** START Records to process **

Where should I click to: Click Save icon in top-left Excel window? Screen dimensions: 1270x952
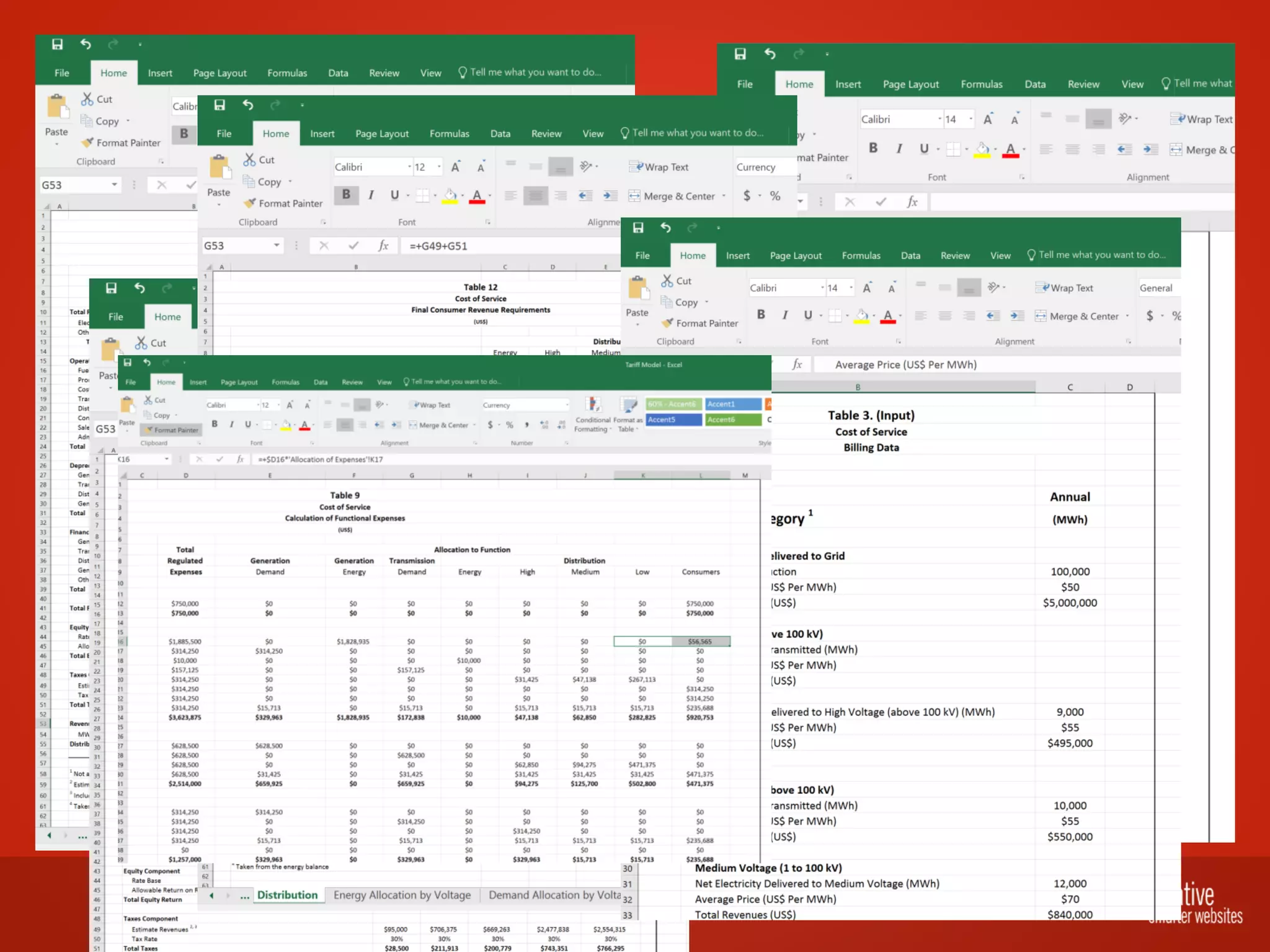57,44
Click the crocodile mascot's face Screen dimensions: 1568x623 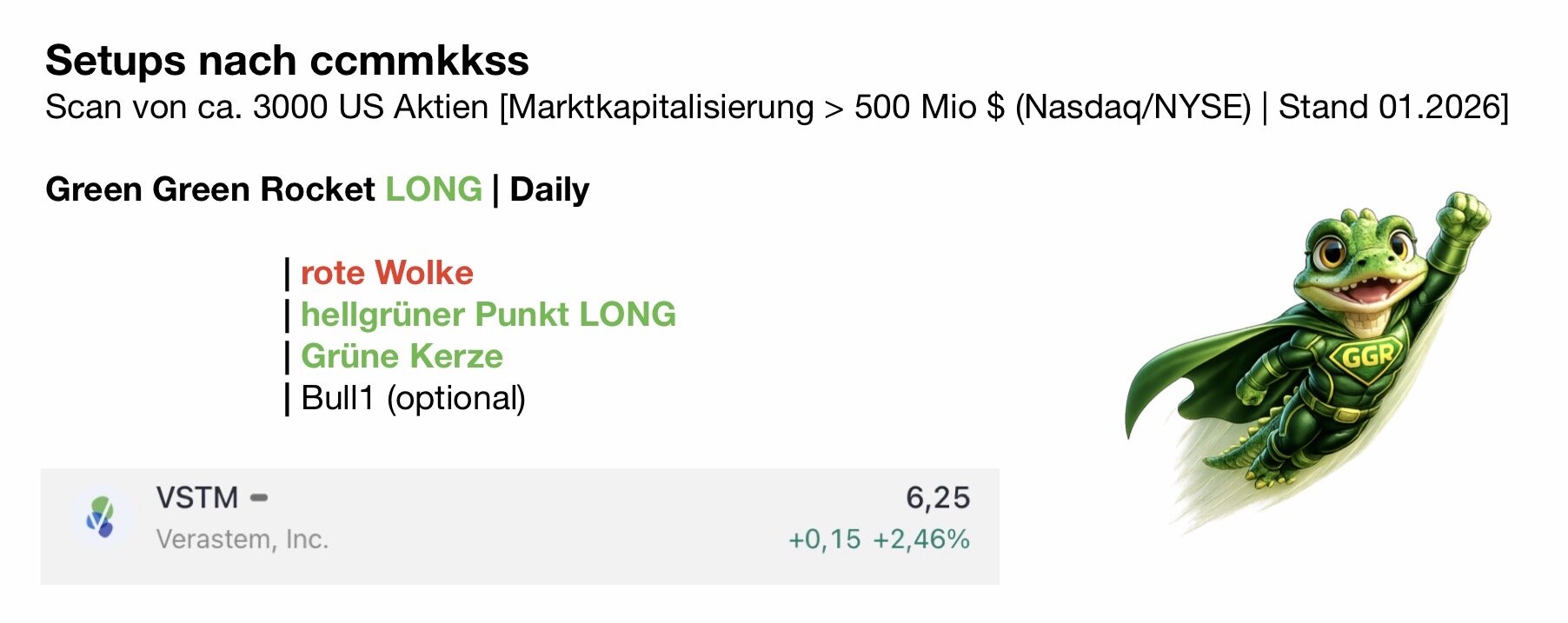1356,261
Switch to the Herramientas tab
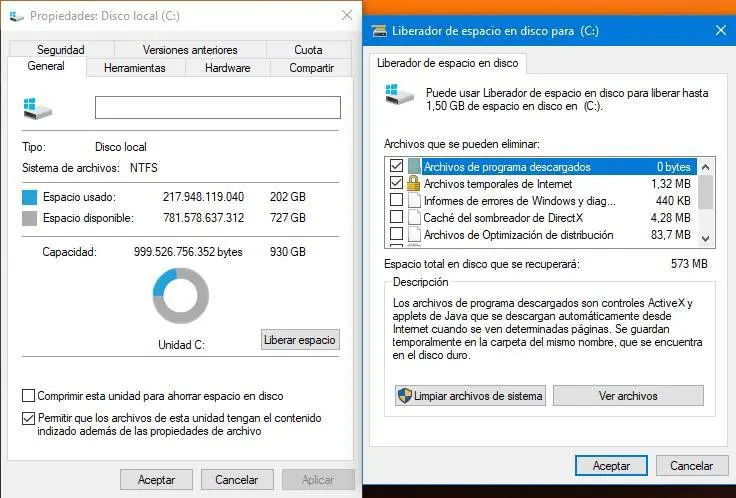Image resolution: width=736 pixels, height=498 pixels. tap(135, 68)
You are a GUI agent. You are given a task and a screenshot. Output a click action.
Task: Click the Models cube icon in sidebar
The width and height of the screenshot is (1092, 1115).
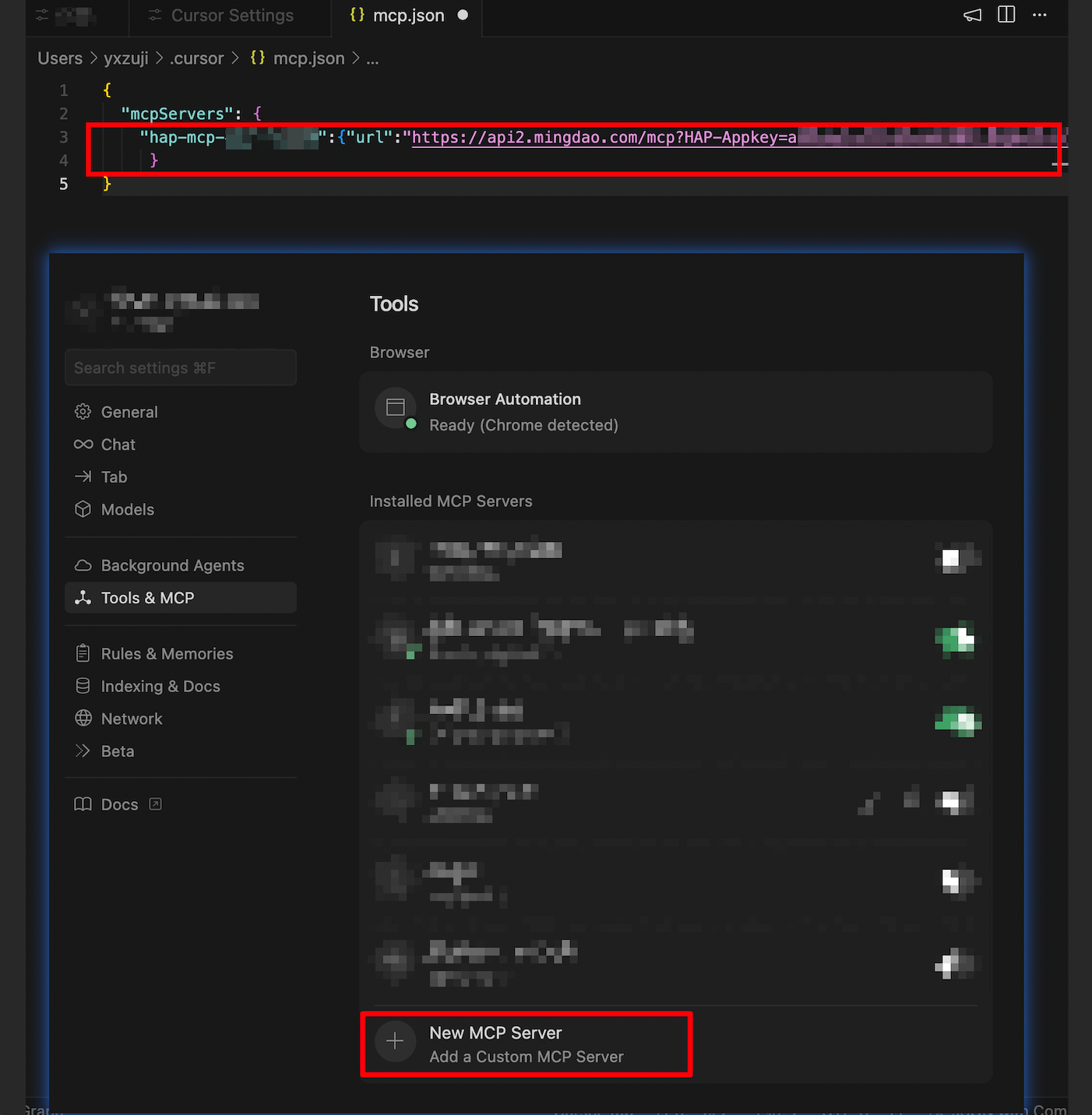pos(83,509)
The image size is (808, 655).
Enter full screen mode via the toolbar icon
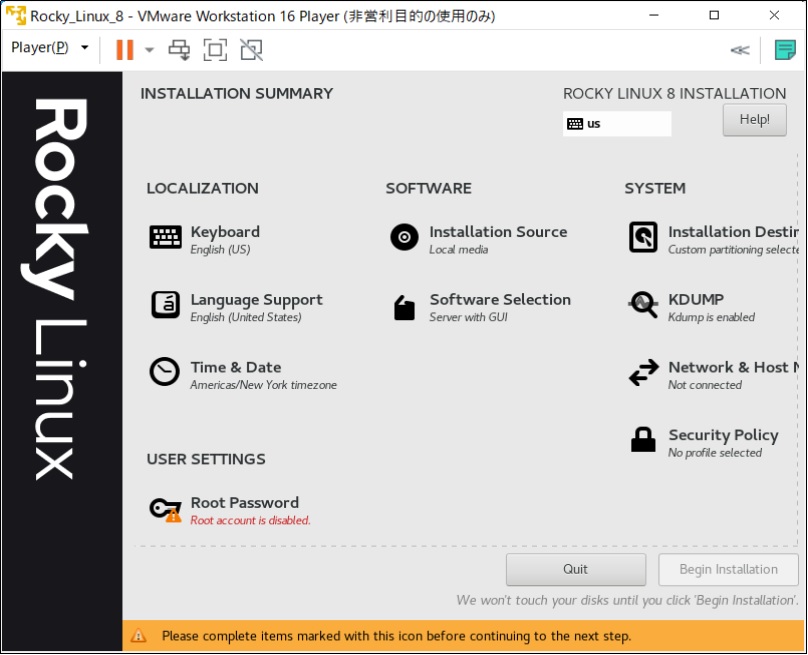click(215, 48)

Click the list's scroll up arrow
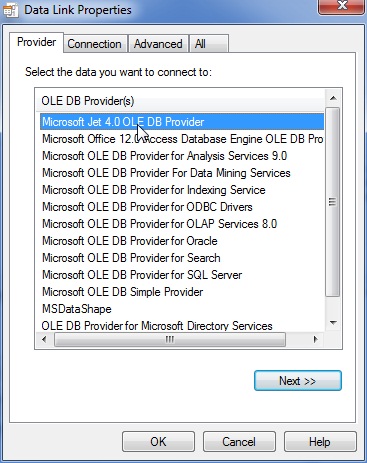click(333, 98)
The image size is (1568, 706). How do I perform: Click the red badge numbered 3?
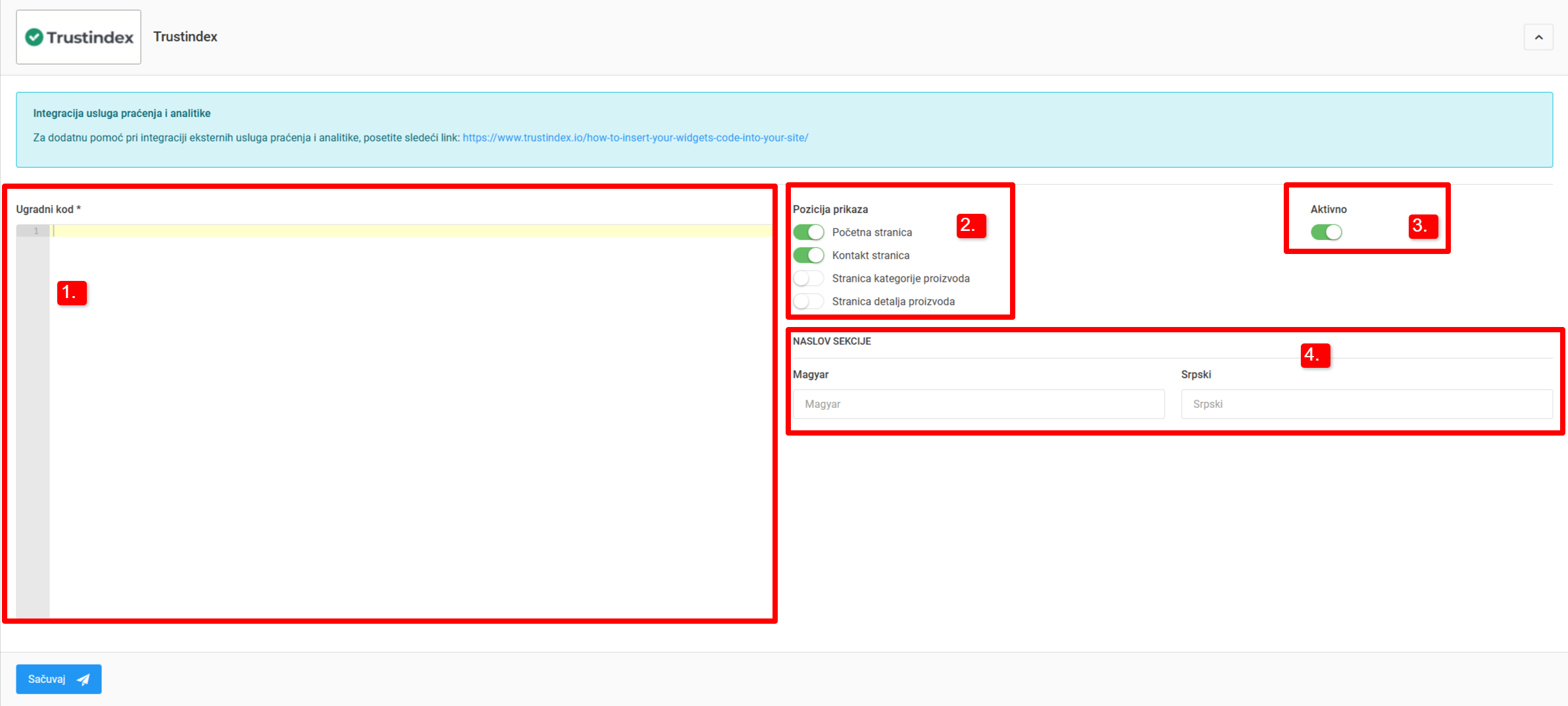click(x=1423, y=226)
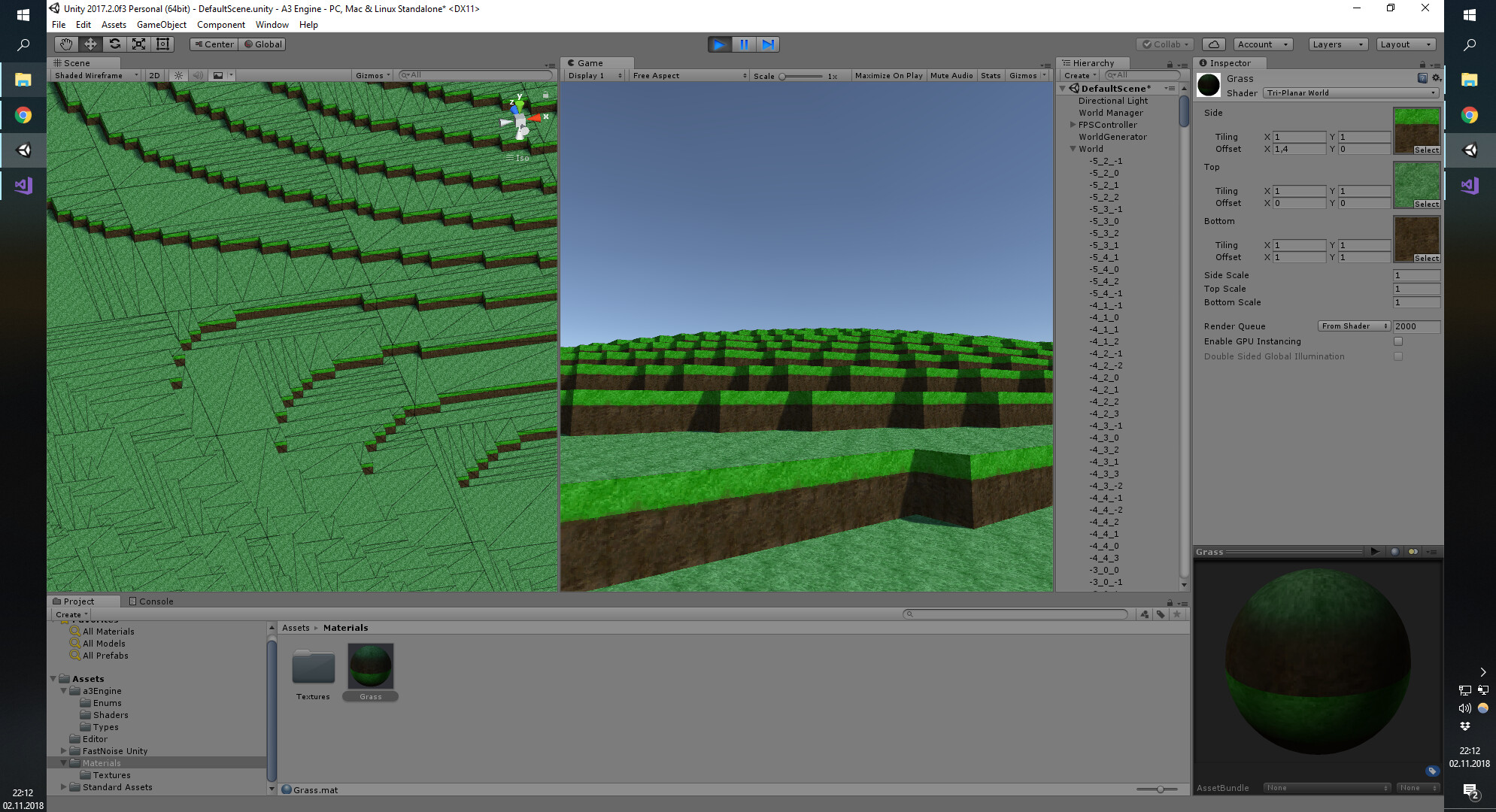
Task: Click Select under the Side texture
Action: 1426,150
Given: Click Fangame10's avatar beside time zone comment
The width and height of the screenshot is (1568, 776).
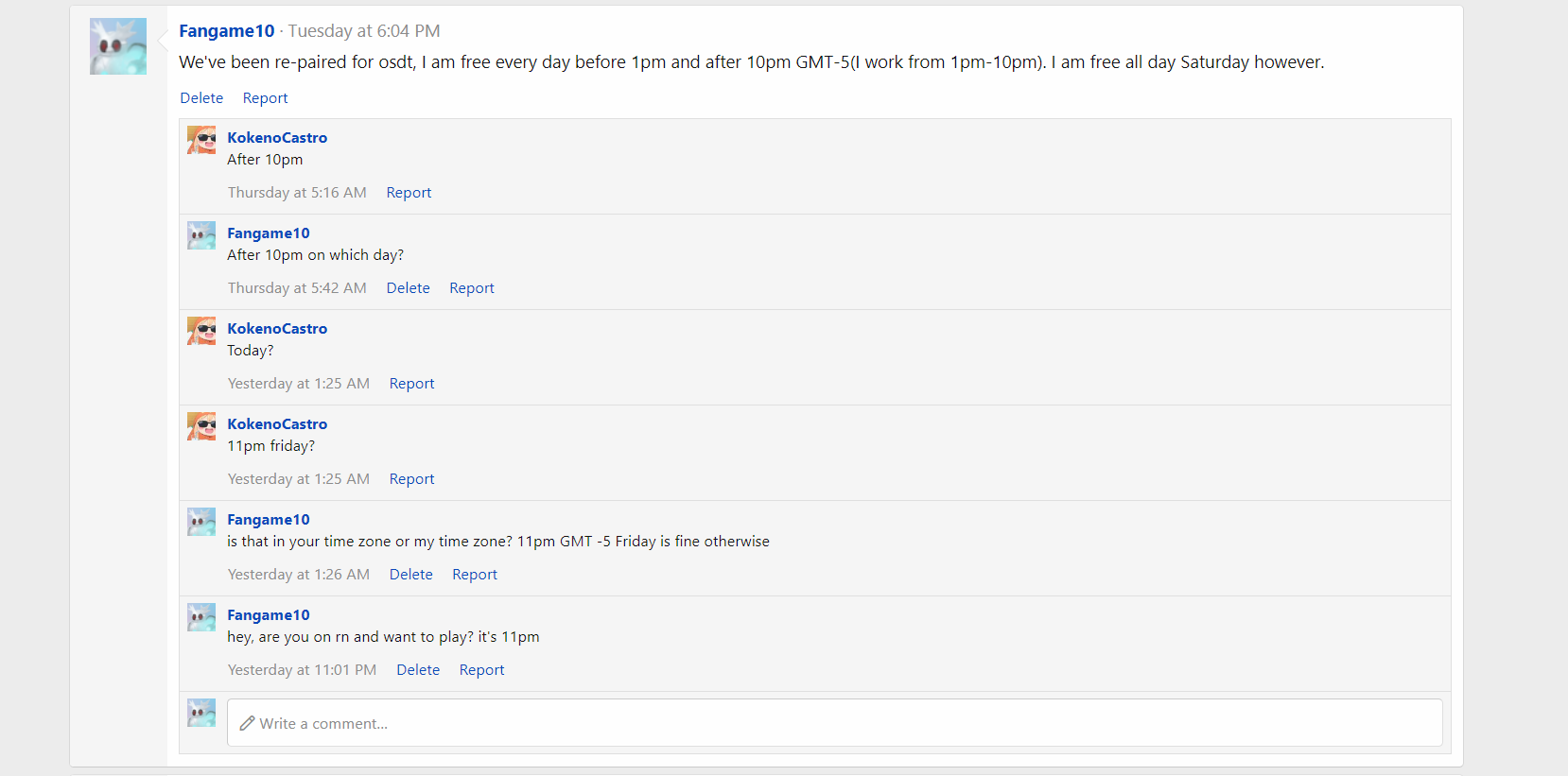Looking at the screenshot, I should point(201,522).
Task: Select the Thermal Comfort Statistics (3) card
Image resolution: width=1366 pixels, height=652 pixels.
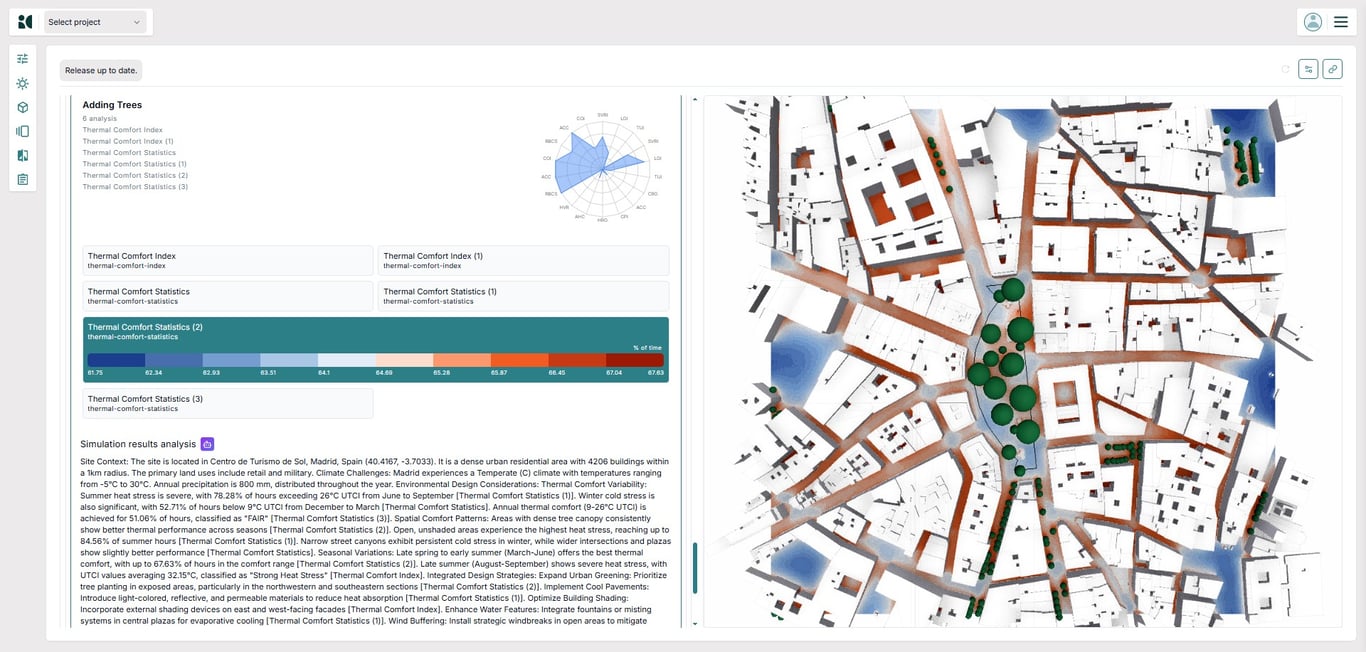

** END Records to process **

| Work required |
Copy out the lines from the one that contains "Task: Select the" through the end of the lines above, and leave the pictures out.

| Final answer |
Task: Select the Thermal Comfort Statistics (3) card
Image resolution: width=1366 pixels, height=652 pixels.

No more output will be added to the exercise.